According to an analysis by Stanford Graduate School of Business, in the US, the value of vc-backed companies amounts to about 20% of total stock market capitalization. The research also points out that if we look at companies that were founded after 1979 – the year in which venture capital was born – the picture changes, drastically: 574 out of 1330 companies are VC-backed, that is, 57% of them. These companies invest 82% in research & development, which explains their role of innovators and their ability to transform entire industries. These companies are young, have grown rapidly, and in the last twenty years they have helped the growth of local economy and employment. In Italy, the value of VC-backed companies is close to 2%: there’s a huge space for growth.

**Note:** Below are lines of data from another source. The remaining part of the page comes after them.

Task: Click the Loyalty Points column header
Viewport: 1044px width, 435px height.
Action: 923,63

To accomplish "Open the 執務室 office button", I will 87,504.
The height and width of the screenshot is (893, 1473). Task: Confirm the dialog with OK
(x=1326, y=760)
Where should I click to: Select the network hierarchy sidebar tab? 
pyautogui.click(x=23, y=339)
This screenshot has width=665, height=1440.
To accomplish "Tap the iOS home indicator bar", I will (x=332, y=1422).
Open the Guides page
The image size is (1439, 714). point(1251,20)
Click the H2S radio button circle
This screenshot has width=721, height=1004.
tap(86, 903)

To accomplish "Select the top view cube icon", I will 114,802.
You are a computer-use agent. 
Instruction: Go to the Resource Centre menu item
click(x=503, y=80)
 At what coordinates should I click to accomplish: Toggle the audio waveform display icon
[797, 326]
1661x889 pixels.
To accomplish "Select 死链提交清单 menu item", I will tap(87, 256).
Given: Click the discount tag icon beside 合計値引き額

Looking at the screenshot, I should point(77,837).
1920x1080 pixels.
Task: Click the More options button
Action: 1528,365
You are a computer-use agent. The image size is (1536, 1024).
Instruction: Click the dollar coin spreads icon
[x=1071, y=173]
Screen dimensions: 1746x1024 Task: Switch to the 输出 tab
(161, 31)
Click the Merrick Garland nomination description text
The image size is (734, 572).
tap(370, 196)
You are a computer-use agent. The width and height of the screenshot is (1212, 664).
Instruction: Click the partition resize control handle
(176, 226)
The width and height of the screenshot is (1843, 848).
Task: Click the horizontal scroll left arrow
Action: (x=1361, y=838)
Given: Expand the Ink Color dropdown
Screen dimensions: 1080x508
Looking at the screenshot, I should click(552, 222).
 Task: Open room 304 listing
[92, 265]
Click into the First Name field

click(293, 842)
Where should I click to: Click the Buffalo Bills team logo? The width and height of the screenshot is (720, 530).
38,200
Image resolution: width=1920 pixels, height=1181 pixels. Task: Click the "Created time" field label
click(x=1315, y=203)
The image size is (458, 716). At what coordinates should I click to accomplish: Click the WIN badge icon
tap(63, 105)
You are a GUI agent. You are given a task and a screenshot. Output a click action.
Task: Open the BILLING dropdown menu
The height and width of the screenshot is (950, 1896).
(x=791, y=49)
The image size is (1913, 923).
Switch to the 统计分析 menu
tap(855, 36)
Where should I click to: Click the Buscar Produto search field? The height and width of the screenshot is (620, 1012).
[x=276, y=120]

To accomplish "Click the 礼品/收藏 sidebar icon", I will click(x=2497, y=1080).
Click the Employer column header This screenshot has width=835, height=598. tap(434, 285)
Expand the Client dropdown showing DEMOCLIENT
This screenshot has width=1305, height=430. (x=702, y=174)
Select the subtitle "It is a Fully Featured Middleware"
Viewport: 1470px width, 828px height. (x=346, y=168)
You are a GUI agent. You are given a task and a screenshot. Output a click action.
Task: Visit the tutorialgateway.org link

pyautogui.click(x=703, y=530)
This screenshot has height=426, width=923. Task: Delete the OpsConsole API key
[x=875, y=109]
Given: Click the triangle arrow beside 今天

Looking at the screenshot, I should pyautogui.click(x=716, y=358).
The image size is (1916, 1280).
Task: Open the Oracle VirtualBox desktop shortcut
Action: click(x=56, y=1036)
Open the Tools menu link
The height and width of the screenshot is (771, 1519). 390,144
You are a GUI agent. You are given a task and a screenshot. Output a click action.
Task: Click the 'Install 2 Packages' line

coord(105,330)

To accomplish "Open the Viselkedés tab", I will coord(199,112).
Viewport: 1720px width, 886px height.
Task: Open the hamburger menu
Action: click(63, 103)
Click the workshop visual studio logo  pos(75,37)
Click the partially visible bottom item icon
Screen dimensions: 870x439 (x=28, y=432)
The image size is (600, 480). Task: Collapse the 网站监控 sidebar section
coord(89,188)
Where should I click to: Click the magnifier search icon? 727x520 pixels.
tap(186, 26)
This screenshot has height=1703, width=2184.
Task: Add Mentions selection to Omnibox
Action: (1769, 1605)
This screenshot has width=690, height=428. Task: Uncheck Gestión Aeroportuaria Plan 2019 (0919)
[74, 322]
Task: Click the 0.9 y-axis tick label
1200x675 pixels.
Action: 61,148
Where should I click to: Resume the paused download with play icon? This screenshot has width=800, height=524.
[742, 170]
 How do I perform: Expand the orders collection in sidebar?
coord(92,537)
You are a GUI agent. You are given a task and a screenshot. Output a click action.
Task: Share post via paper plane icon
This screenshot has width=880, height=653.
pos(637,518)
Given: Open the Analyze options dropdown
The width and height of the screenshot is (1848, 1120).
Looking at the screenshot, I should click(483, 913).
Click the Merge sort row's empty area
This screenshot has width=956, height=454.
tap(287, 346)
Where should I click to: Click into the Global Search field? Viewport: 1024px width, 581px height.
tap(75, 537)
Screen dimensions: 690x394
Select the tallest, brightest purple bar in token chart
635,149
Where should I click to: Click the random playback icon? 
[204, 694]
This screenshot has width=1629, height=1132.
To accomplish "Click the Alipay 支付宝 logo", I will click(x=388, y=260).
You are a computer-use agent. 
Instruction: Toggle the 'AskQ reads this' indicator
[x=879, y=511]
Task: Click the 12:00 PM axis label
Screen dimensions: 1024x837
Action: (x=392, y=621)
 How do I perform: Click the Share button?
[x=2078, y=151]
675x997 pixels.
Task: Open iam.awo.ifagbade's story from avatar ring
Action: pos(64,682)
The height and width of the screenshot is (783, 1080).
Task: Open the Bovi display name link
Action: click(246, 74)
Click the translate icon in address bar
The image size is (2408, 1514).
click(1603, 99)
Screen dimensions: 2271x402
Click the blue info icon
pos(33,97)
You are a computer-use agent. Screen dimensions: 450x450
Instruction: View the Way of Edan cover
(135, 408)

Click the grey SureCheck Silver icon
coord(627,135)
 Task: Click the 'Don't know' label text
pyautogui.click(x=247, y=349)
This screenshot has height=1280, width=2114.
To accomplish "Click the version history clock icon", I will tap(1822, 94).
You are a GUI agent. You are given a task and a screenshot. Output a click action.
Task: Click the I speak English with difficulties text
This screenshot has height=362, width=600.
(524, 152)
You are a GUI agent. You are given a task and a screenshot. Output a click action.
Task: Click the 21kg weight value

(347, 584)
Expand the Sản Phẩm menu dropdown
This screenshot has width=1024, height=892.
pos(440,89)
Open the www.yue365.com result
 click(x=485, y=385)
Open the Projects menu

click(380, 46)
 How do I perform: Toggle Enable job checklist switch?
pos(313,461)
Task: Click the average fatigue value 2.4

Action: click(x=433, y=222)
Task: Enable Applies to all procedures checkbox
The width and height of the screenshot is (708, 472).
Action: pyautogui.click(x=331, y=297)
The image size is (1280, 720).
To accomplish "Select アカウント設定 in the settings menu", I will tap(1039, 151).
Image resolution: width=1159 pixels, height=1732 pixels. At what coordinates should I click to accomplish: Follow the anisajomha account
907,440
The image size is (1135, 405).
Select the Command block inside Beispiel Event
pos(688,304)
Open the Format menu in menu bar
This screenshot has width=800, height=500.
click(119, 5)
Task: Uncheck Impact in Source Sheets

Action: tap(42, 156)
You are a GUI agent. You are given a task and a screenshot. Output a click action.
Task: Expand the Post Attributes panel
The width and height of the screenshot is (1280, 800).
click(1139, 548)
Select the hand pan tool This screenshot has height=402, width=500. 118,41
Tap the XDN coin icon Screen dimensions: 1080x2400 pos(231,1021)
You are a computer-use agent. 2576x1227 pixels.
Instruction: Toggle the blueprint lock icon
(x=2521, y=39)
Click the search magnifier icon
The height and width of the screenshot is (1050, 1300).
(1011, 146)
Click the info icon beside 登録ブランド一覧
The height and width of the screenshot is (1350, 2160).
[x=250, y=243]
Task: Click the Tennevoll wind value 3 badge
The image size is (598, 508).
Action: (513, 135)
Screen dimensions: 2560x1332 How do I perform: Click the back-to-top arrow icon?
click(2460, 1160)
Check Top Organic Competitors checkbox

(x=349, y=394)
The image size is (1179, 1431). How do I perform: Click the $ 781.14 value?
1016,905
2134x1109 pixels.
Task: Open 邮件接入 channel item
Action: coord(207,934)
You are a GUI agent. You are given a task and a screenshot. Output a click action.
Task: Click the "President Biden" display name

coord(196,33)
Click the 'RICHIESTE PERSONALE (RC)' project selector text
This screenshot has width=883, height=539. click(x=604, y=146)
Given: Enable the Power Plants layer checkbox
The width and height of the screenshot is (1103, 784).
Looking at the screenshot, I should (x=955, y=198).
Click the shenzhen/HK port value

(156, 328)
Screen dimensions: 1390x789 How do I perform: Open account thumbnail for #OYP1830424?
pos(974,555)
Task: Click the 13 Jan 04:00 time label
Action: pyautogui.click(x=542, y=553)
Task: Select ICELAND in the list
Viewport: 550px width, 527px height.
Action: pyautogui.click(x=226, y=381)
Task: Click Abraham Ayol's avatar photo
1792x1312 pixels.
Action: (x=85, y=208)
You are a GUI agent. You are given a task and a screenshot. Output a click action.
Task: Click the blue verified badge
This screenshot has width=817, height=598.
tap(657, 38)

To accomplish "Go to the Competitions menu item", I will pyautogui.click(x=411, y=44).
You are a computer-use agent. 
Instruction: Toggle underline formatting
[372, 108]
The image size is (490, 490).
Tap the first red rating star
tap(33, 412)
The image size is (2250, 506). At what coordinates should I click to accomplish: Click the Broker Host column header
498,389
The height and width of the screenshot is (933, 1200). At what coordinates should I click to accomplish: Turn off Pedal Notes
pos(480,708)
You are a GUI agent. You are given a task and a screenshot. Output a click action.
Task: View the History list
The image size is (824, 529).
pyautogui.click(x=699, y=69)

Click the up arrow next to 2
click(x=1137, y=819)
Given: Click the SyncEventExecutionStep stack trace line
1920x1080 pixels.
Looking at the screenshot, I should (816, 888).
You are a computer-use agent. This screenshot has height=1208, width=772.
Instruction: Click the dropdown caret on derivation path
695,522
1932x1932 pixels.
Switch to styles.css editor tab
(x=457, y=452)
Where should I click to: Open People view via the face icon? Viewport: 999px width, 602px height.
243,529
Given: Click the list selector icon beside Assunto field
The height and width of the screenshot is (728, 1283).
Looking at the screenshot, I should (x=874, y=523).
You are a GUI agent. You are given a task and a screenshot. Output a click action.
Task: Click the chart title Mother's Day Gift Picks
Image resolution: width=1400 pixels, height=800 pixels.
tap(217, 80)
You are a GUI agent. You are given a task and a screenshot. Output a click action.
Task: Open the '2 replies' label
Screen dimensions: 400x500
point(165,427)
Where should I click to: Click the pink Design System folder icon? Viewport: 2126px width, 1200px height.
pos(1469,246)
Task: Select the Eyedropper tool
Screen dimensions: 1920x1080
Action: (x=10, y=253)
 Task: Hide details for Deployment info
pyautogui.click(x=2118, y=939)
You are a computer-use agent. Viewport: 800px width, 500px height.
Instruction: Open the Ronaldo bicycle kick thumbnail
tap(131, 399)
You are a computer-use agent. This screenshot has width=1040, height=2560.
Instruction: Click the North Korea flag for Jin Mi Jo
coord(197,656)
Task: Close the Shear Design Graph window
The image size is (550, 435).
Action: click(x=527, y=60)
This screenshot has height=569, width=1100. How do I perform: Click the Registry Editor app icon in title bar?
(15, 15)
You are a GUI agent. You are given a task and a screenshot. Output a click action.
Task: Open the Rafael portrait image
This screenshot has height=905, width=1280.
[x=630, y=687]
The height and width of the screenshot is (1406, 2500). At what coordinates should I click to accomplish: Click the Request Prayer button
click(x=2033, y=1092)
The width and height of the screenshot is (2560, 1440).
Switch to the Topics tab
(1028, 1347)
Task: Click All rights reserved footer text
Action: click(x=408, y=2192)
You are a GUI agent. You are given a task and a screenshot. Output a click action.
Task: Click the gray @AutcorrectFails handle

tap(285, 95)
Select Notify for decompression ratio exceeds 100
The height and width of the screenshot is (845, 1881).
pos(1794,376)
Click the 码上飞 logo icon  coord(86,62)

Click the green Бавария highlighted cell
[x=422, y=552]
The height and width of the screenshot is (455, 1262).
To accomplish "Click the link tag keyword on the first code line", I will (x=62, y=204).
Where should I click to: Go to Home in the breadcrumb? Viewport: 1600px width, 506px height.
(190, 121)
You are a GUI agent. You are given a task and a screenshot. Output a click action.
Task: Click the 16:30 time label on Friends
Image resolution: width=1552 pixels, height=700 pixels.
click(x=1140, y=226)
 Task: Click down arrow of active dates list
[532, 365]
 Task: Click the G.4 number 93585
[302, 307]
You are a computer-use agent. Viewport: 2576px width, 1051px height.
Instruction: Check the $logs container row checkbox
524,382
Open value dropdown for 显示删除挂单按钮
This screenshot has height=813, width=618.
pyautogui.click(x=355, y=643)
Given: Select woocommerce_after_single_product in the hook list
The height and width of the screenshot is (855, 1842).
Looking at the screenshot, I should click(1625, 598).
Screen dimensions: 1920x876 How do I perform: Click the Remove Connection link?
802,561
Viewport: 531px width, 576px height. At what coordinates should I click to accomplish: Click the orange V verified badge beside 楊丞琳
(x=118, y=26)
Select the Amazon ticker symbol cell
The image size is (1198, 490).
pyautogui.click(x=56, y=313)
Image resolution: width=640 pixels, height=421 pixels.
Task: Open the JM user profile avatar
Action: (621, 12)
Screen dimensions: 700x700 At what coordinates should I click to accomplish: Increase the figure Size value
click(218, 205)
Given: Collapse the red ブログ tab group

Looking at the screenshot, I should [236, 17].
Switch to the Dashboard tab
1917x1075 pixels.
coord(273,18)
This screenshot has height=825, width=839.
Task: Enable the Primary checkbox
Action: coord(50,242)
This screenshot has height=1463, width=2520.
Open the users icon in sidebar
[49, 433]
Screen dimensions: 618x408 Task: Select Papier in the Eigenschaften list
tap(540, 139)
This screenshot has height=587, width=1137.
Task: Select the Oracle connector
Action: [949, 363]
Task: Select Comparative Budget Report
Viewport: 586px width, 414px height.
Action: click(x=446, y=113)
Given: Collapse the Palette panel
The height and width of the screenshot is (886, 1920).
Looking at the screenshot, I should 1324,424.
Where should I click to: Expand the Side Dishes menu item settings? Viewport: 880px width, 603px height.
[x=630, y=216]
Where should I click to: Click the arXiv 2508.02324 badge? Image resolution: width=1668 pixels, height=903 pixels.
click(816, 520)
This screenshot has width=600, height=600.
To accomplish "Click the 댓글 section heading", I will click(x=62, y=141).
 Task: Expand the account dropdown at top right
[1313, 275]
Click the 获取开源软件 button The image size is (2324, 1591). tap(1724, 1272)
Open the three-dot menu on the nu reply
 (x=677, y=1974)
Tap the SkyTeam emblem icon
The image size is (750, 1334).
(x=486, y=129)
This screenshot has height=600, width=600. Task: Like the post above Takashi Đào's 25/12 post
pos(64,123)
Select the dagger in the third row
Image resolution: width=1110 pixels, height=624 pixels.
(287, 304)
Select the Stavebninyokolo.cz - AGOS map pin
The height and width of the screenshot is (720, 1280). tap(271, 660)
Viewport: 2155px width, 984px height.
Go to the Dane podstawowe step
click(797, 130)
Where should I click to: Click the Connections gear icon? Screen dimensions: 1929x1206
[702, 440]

The latest numbers released by Aifi give an idea of the scope of this phenomenon in Italy. In 2016, private equity and venture capital, together, reported a record high of 8.2 billion euros (+ 77%). Foreign operators are back on track, investing 69% of this figure. The number of operations decreased from 342 to 322, and the first 17 operations alone accounted for 74% of the total value. Disinvestments amounted to 3.6 billion euros, 26% higher than the 2.9 billion of the previous year. However, looking a little deeper into the Aifi numbers, we can notice that 5.7 billion euros of that record number consist in buyout operations, and early stage rounds represent a thin slice of just over 104 million euros. Then the good news is somehow half-good: companies are more and more often on the radar of alternative funders, but new ideas are still struggling to find venture capitalists.